Reproduce the records below exactly, but leave their pictures out of the copy.

-------- Data supplied --------

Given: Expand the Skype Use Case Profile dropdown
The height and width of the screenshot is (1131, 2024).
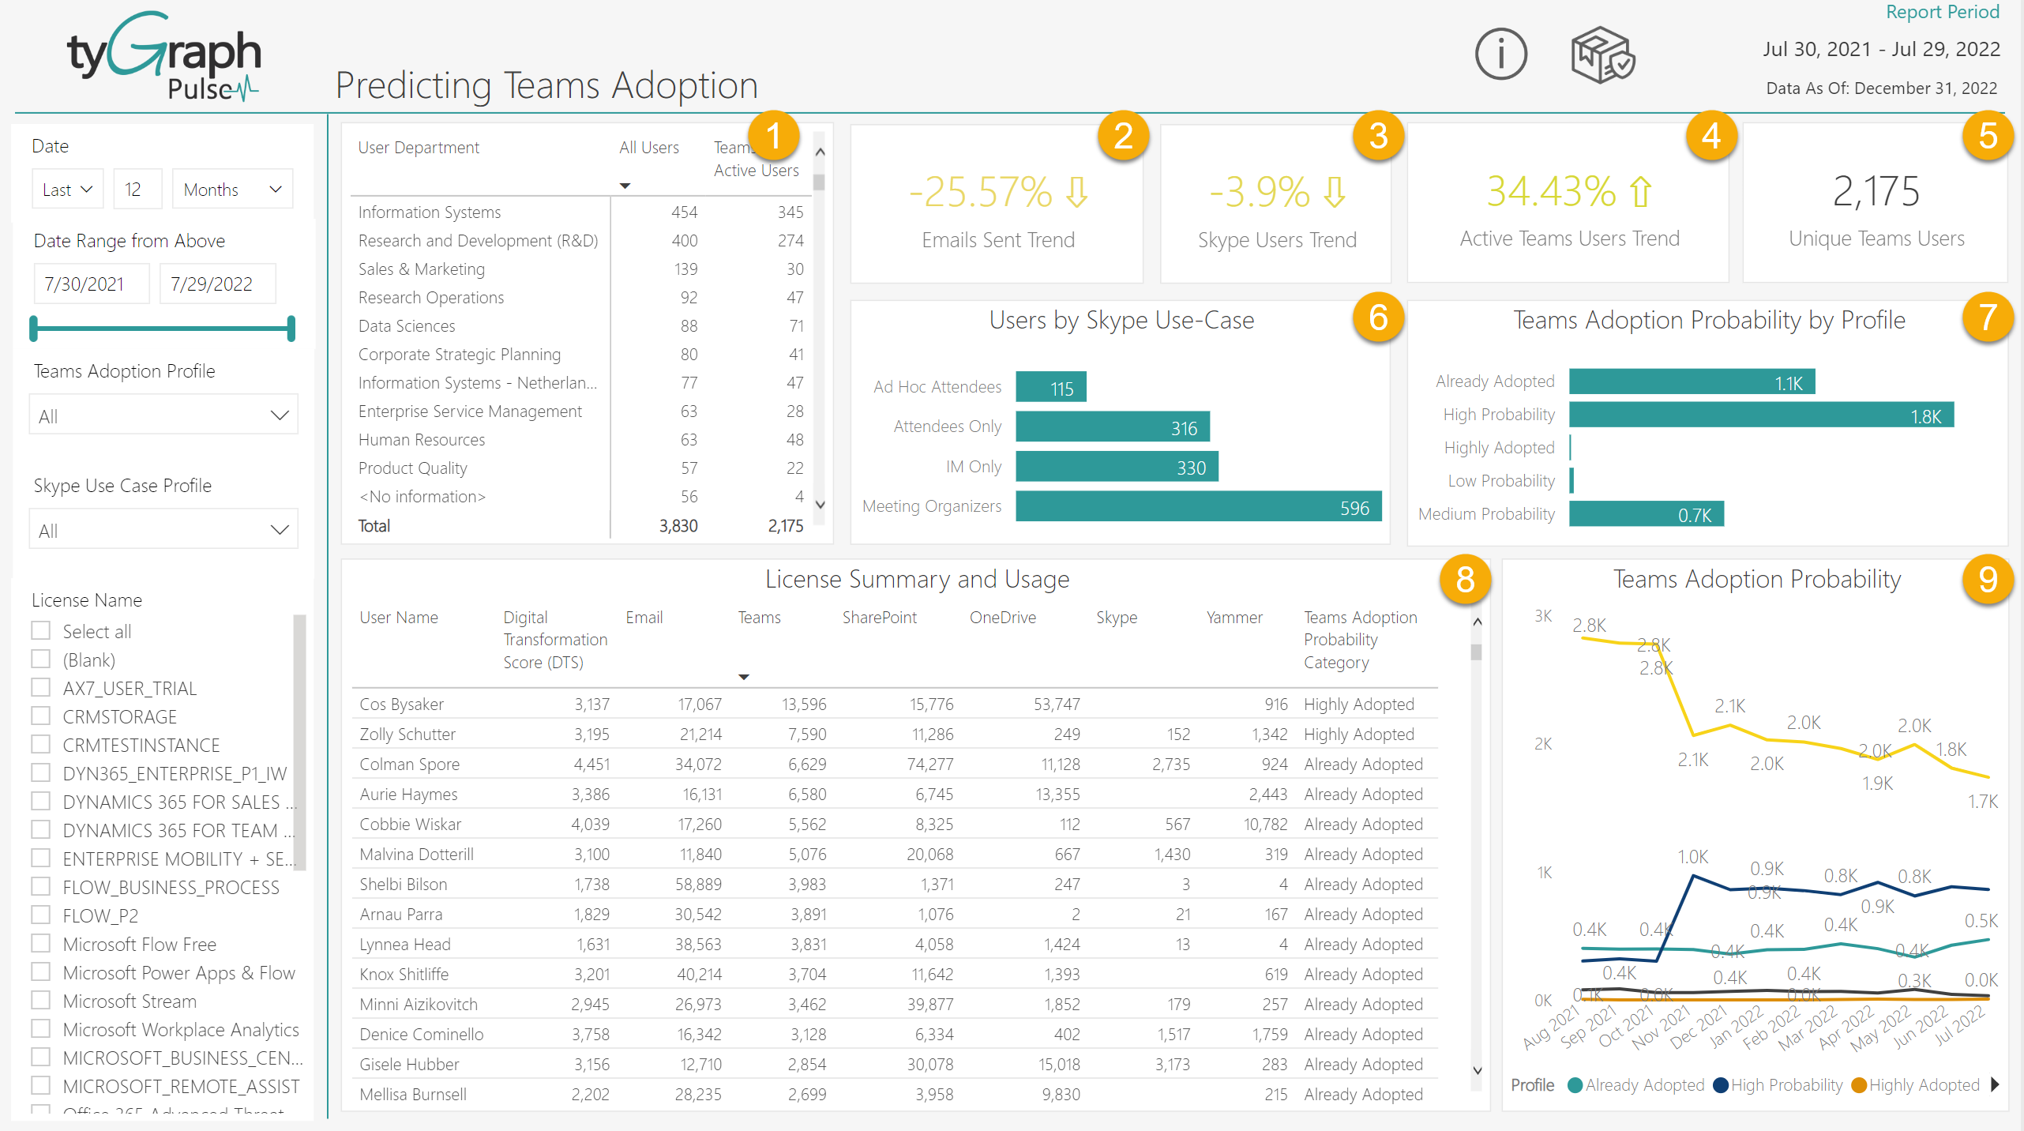Looking at the screenshot, I should click(163, 530).
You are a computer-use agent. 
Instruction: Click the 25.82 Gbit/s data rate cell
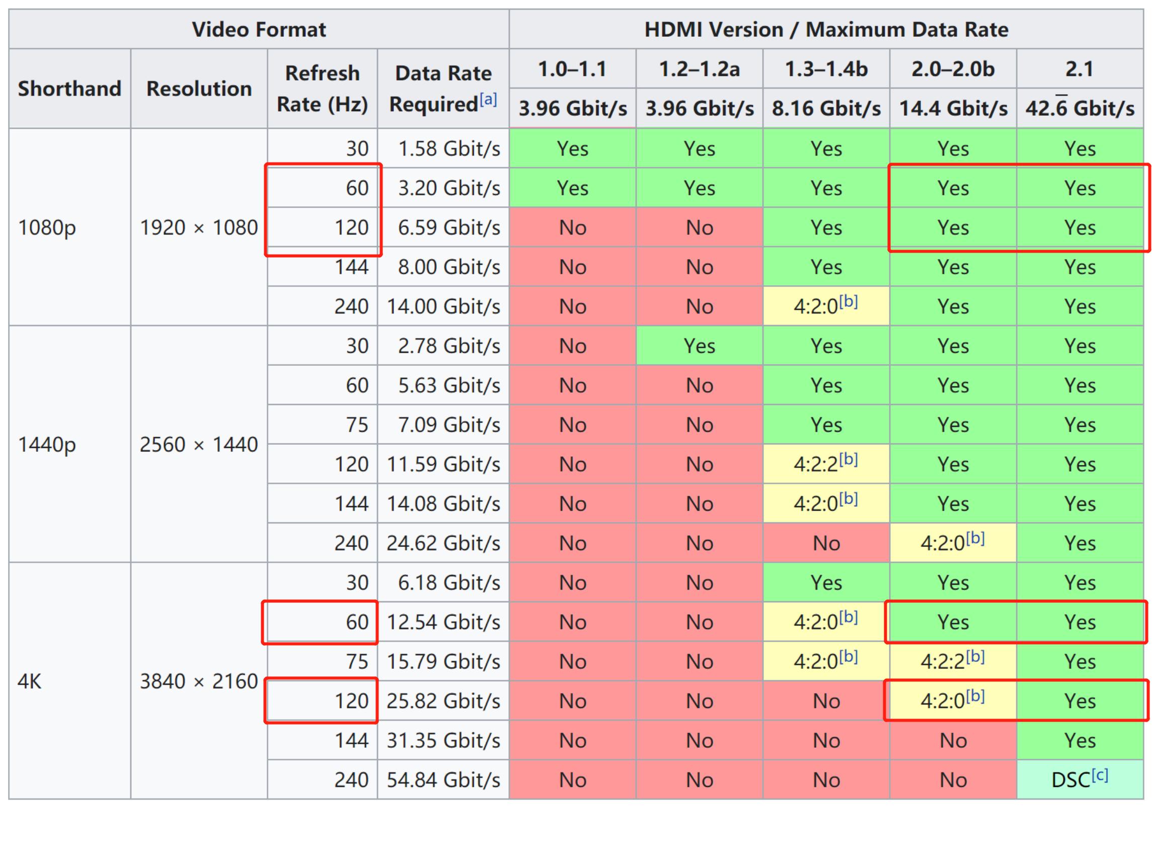[x=443, y=701]
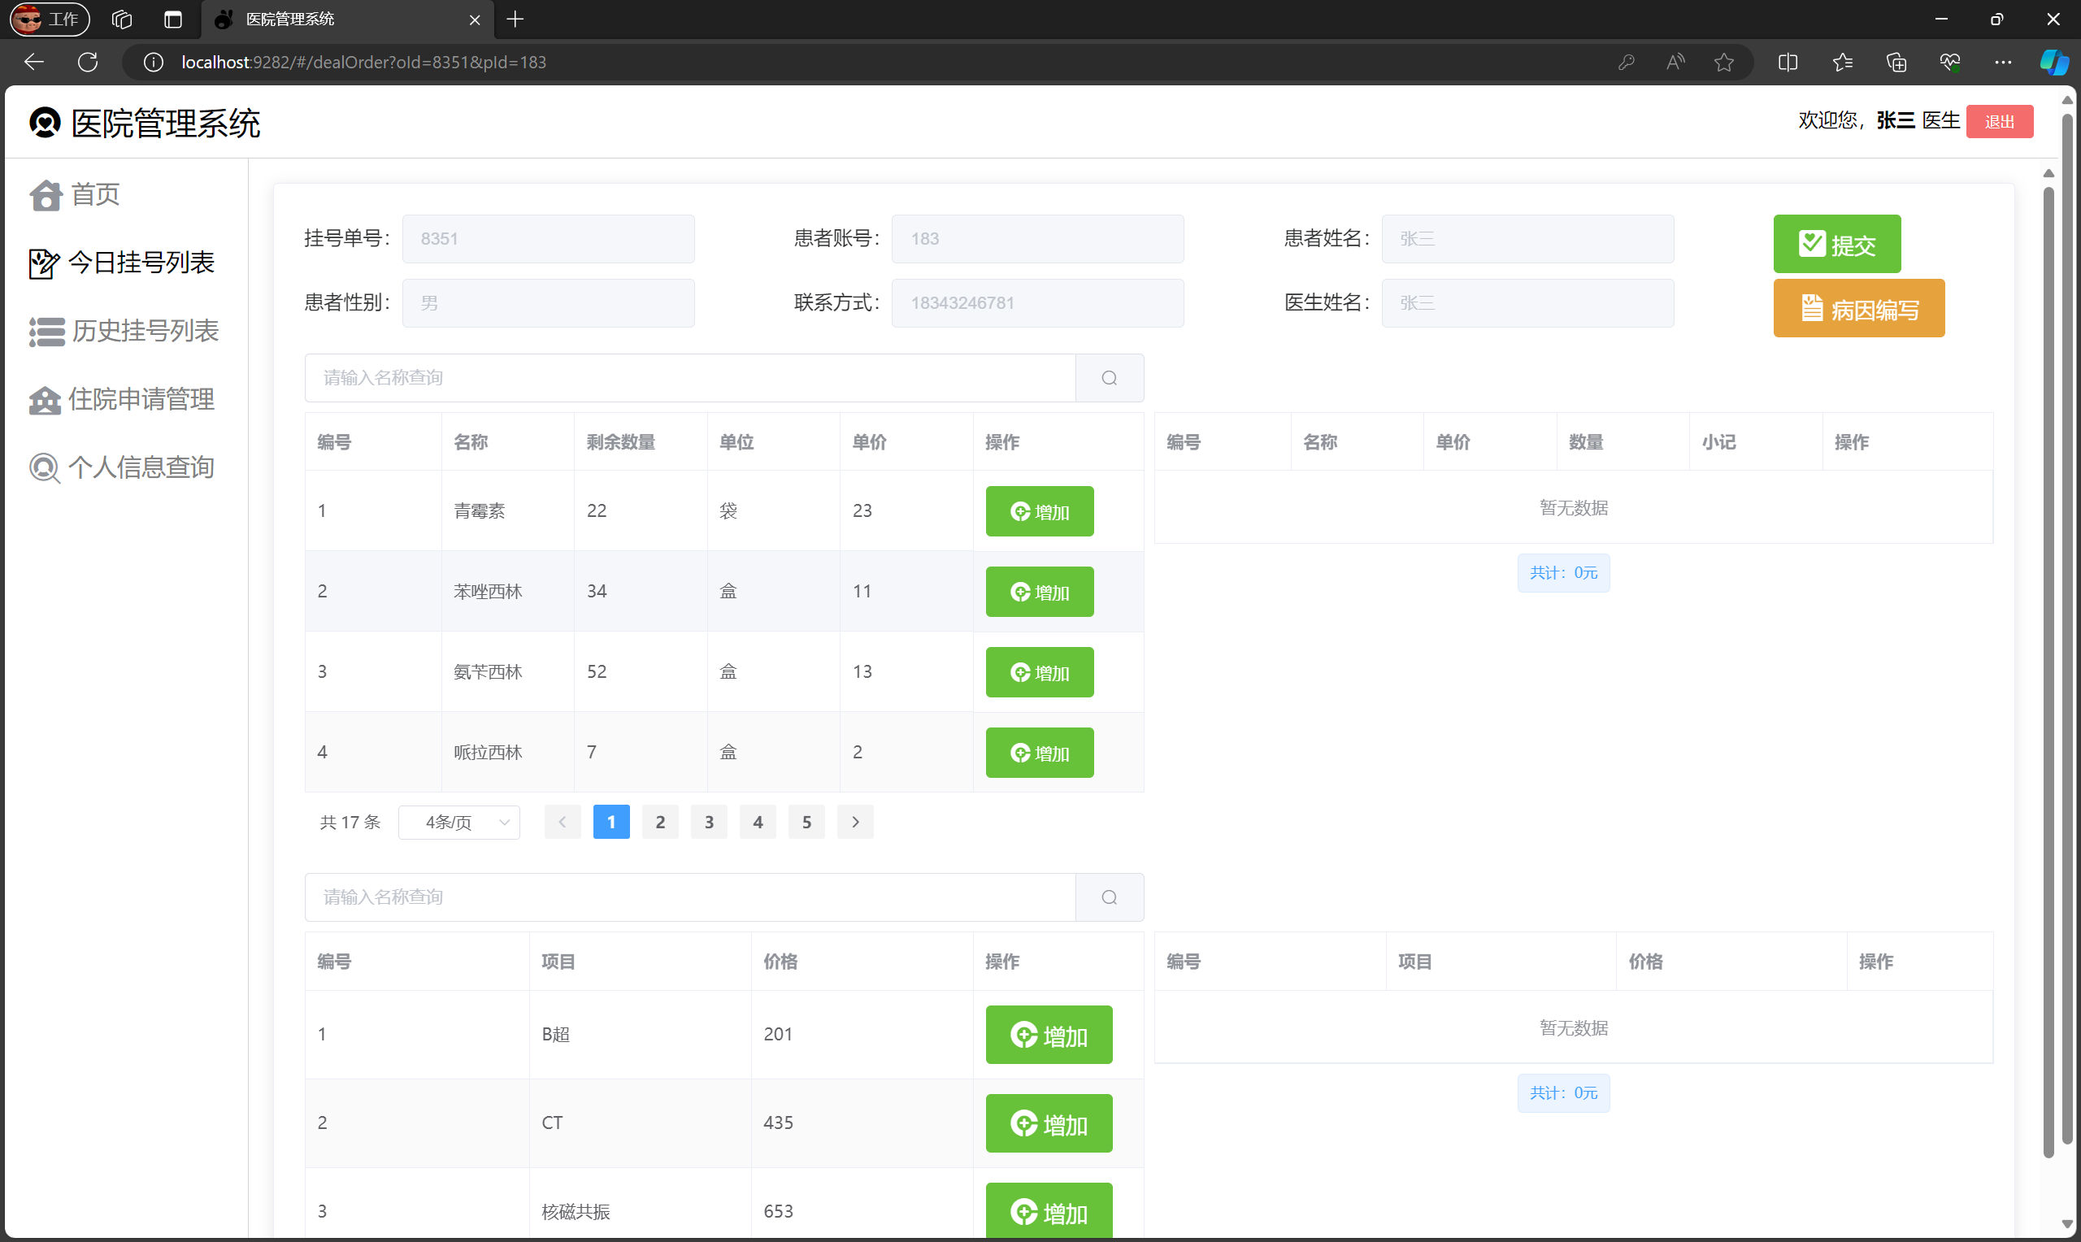Click the browser favorites star icon
The height and width of the screenshot is (1242, 2081).
click(x=1723, y=63)
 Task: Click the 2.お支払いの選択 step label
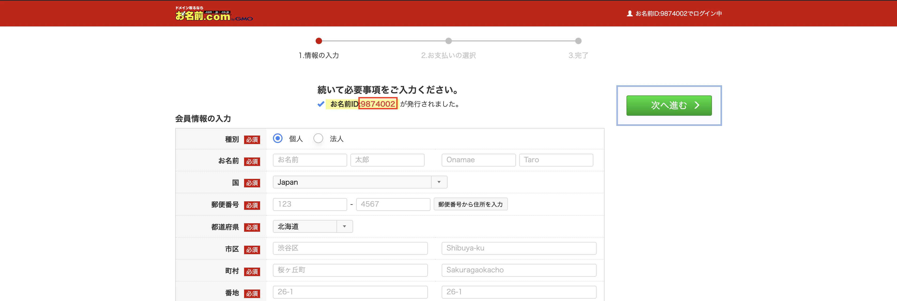(448, 55)
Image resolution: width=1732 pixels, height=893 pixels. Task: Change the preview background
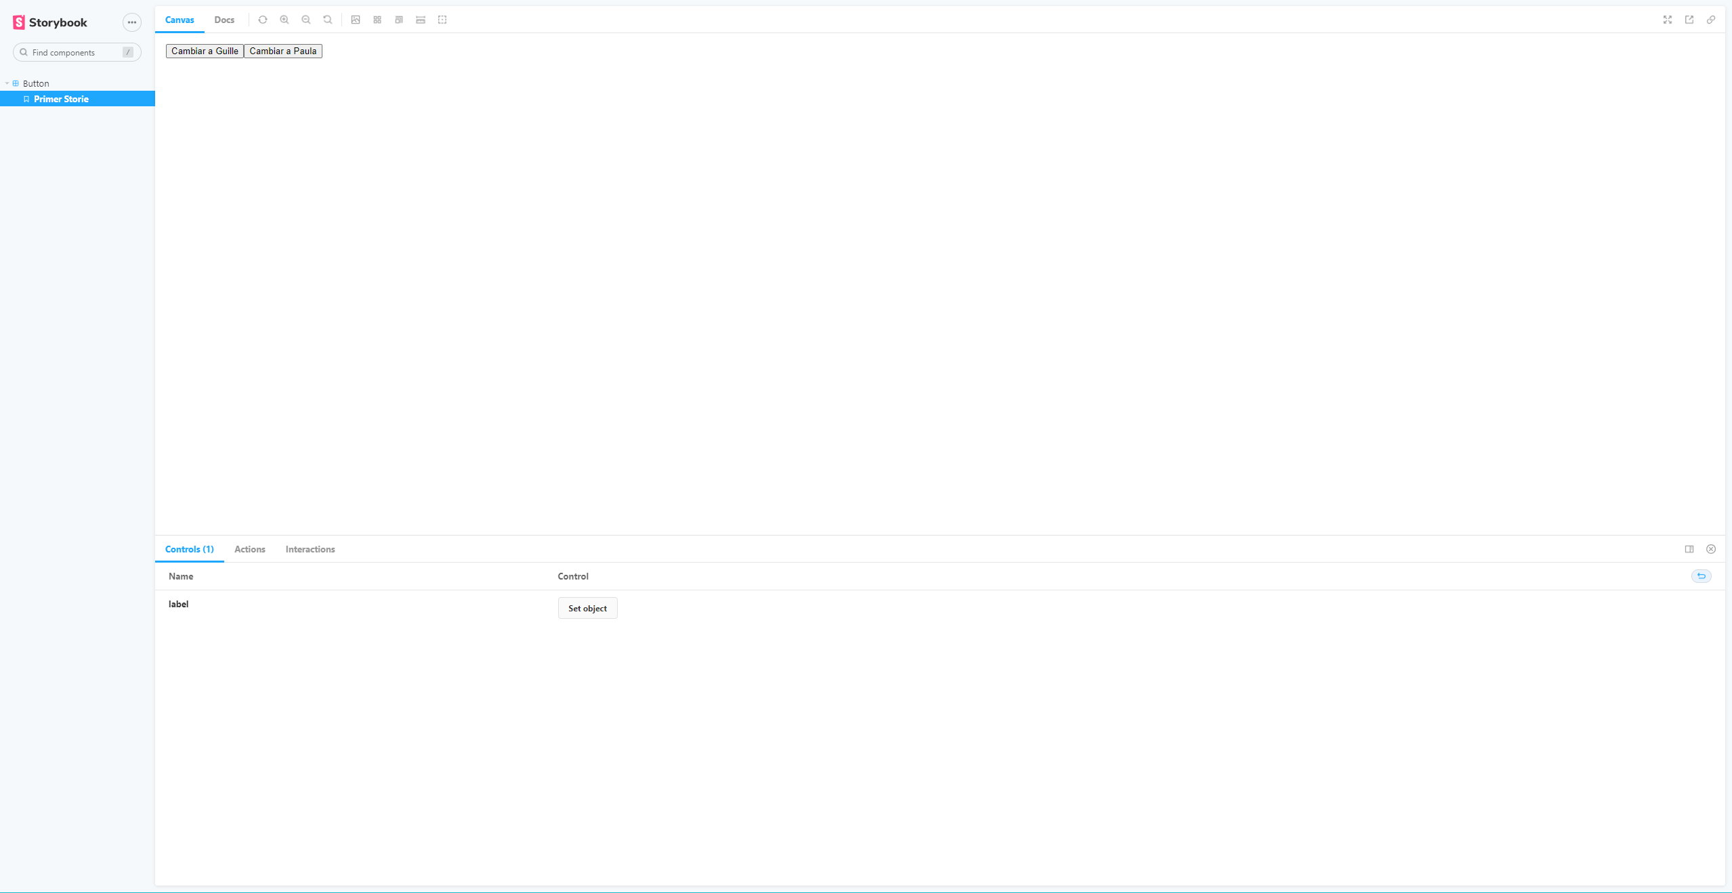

--------

Expected output =
Given: Expand the Skype Use Case Profile dropdown
The height and width of the screenshot is (1131, 2024).
Looking at the screenshot, I should click(163, 530).
You are a computer-use agent. 
Instruction: Click the 25.82 Gbit/s data rate cell
[x=443, y=701]
Click the browser favorites star icon
The height and width of the screenshot is (1242, 2081).
click(x=1723, y=63)
 Task: Click the 2.お支払いの選択 step label
(448, 55)
Image resolution: width=1732 pixels, height=893 pixels. Task: Change the preview background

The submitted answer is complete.